Qué dices, pues claro que lo es, pensó. ¿Cuál es el problema?
—¿Qué pensabais hacer esta noche? —preguntó Bäckström. ¿Qué mierda de opciones tengo?, se dijo.
—Comer algo —respondió Thorén.
—En algún lugar tranquilo —aclaró Knutsson.
—Luego pensábamos ir al cine —dijo Thorén.
—Reponen una muy buena en el cine del centro, la verdad —explicó Knutsson.
—Bertolucci, Novecento —dijo Thorén.
—La primera parte —aclaró Knutsson—. Que es claramente la mejor. La segunda se hace un poco larga a ratos. ¿O tú qué dices, Peter?
Estos dos deben de ser maricones, pensó Bäckström. A pesar de lo que tanto ellos como los demás colegas van diciendo sobre todas las mujeres a las que se han cepillado, tienen que ser maricones. ¿Quién coño, si no, va a Växjö para ir al cine?
Cuando volvió al hotel, después de un breve alto de dos cervezas en una terraza de la calle Storgatan, llamó a Rogersson al móvil.
—¿Qué tal? —preguntó Bäckström.
—De miedo, si quieres que te diga la verdad —respondió Rogersson—. Aunque el pobre Egon no parecía muy animado —añadió—. ¿La versión completa o la resumida? —preguntó.
—La resumida —dijo Bäckström. ¿Qué coño quiere decir?, pensó.
—Pues entonces, ha recogido velas, ha dejado de remar, por decirlo de alguna manera —declaró Rogersson.
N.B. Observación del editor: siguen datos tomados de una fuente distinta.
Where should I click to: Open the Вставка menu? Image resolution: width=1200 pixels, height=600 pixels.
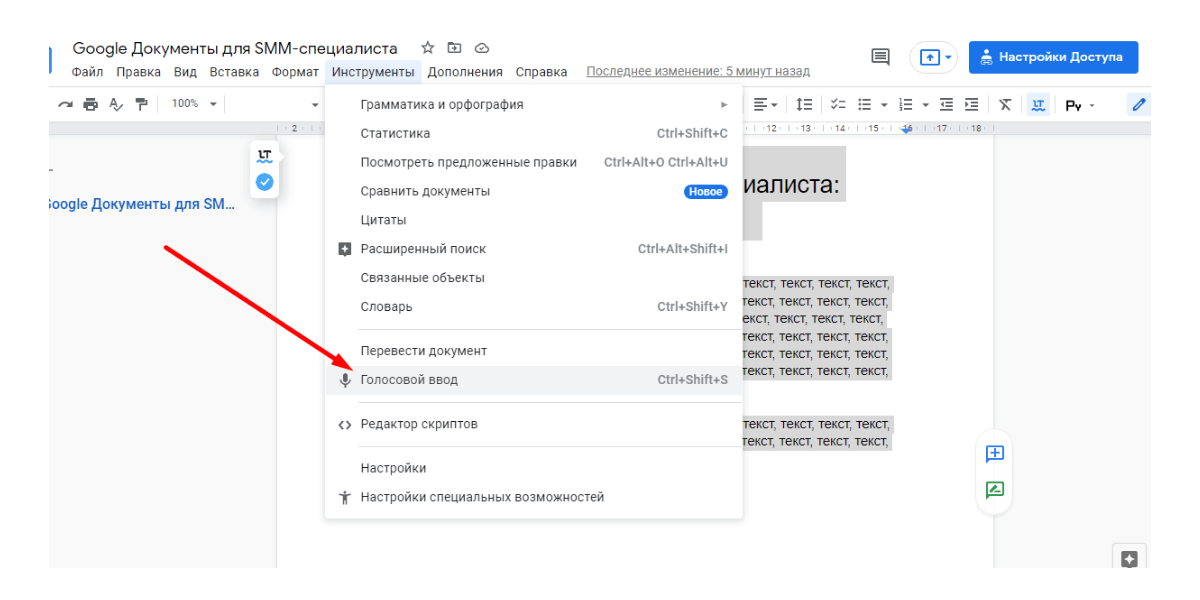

—¿Qué estás diciendo? —preguntó Bäckström indignado. Egon, pensó.
—Que estaba flotando boca arriba, le empujé un poco, pero no movió una aleta —explicó Rogersson.
—¿Qué coño estás diciendo? —repitió Bäckström—. ¿Y qué hiciste?
—Lo eché al váter y tiré de la cadena —respondió Rogersson—. ¿Qué habrías hecho tú? ¿Mandarlo al instituto forense?
—Pero ¿de qué cojones se habrá muerto? —preguntó Bäckström. Tenía comida para dar y tomar, pensó.
—Estaría deprimido —respondió Rogersson con una carcajada.
La noche del sábado, Bäckström veló el cadáver de Egon y el domingo se quedó dormido, se saltó el desayuno e invirtió las fuerzas que le quedaban en tomarse un almuerzo tardío. Había conseguido mitigar la intensidad del dolor inicial, y por la tarde hizo un nuevo intento de localizar a Carin, pero lo único que consiguió fue oír la misma voz jovial del contestador.
¿Qué coño está pasando?, pensó, y abrió otra lata de las cervezas que tenía en la habitación. Es como si a la gente ya no le importara nada, y, desde luego, por un simple policía no se preocupa ni el gato, se dijo. Por si fuera poco, aquella era la última cerveza.